About this task → In the output, include exactly the lines from the beginning of the records up to and including the one that contains "1000x700 pixels.", and leave out the pictures.

Raw data →
--------------------
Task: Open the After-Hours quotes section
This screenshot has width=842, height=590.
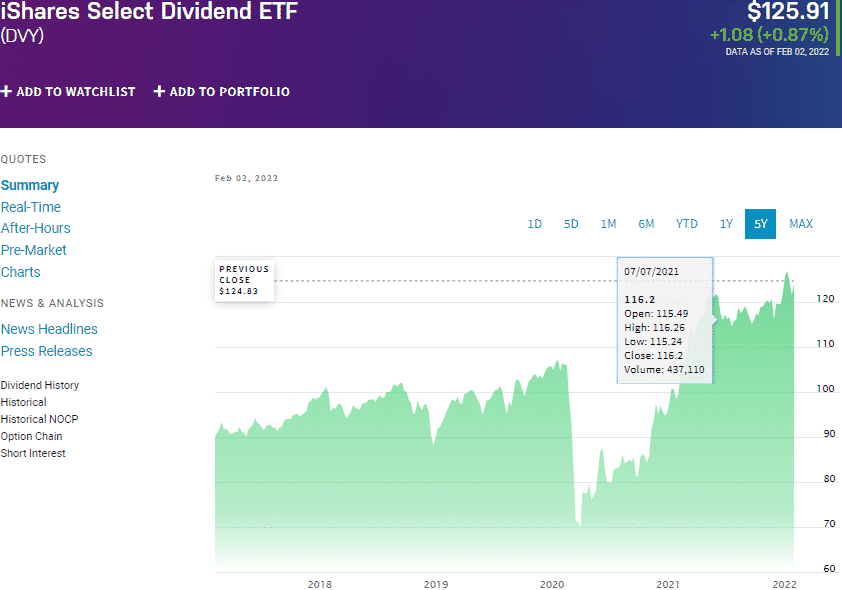Action: [35, 228]
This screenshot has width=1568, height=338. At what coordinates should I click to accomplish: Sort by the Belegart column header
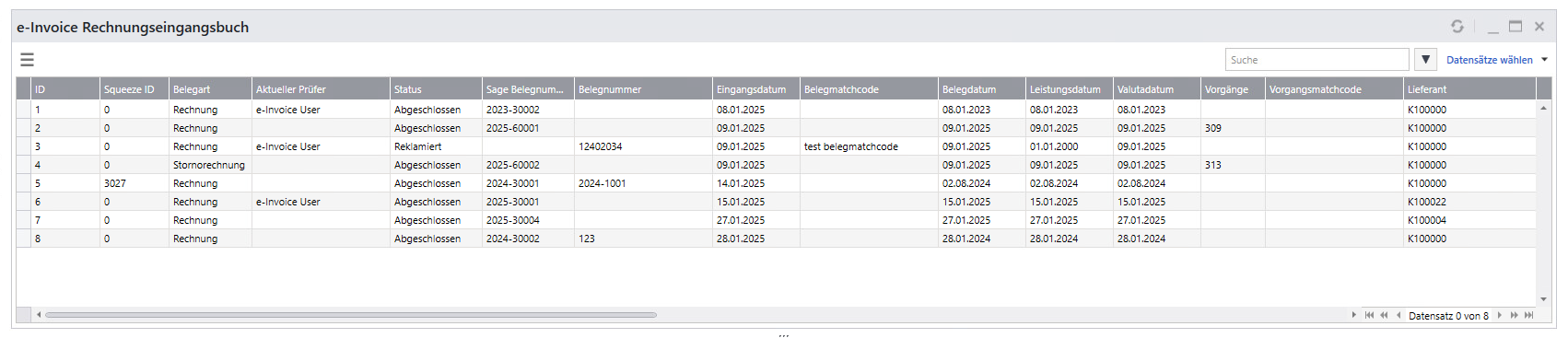210,89
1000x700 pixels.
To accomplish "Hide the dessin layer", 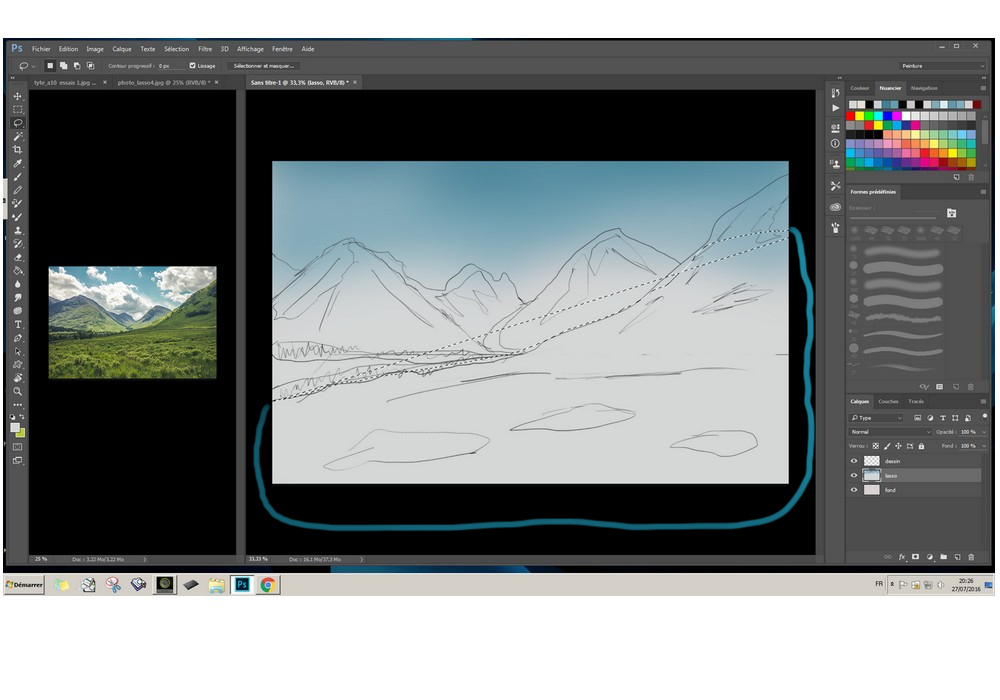I will click(x=854, y=461).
--------------------
Response to the exercise →
Task: Open the After-Hours quotes section
This screenshot has width=842, height=590.
Action: [35, 228]
This screenshot has width=1568, height=338. At what coordinates should I click to accomplish: Sort by the Belegart column header
210,89
1000x700 pixels.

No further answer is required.